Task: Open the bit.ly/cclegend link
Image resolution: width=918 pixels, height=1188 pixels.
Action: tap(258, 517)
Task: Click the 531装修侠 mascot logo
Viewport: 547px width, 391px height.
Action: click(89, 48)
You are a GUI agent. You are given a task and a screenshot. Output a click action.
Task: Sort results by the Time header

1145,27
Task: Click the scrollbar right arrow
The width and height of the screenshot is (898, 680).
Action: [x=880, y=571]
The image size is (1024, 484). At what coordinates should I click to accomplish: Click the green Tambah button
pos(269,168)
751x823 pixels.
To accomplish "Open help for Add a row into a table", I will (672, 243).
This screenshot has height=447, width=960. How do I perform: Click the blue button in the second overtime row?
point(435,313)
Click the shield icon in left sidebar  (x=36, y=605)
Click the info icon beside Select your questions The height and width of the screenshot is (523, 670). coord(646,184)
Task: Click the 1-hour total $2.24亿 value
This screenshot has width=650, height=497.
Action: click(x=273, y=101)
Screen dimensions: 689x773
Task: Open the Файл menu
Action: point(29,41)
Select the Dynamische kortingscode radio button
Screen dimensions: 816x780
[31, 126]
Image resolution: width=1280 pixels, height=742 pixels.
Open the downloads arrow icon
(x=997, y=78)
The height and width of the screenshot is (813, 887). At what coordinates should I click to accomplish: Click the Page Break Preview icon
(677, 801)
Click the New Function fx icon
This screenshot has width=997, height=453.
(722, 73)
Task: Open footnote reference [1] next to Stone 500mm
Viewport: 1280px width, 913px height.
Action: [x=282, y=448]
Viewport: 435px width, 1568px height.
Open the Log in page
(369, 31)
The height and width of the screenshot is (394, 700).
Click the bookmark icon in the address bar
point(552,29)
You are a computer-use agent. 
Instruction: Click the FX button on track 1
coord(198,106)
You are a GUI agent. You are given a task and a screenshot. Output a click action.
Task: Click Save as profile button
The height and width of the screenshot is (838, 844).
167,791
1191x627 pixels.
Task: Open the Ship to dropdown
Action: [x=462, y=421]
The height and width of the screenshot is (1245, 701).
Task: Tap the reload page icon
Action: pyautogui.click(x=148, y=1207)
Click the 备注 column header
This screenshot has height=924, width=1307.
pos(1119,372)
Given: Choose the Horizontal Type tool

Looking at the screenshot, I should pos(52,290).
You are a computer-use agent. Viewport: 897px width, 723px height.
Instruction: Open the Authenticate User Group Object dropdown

Your goal => Scan the data above and copy each line containing the word "computer".

Answer to this problem =>
You are a computer-use agent. 
You are a computer-use agent. Viewport: 897px width, 723px height.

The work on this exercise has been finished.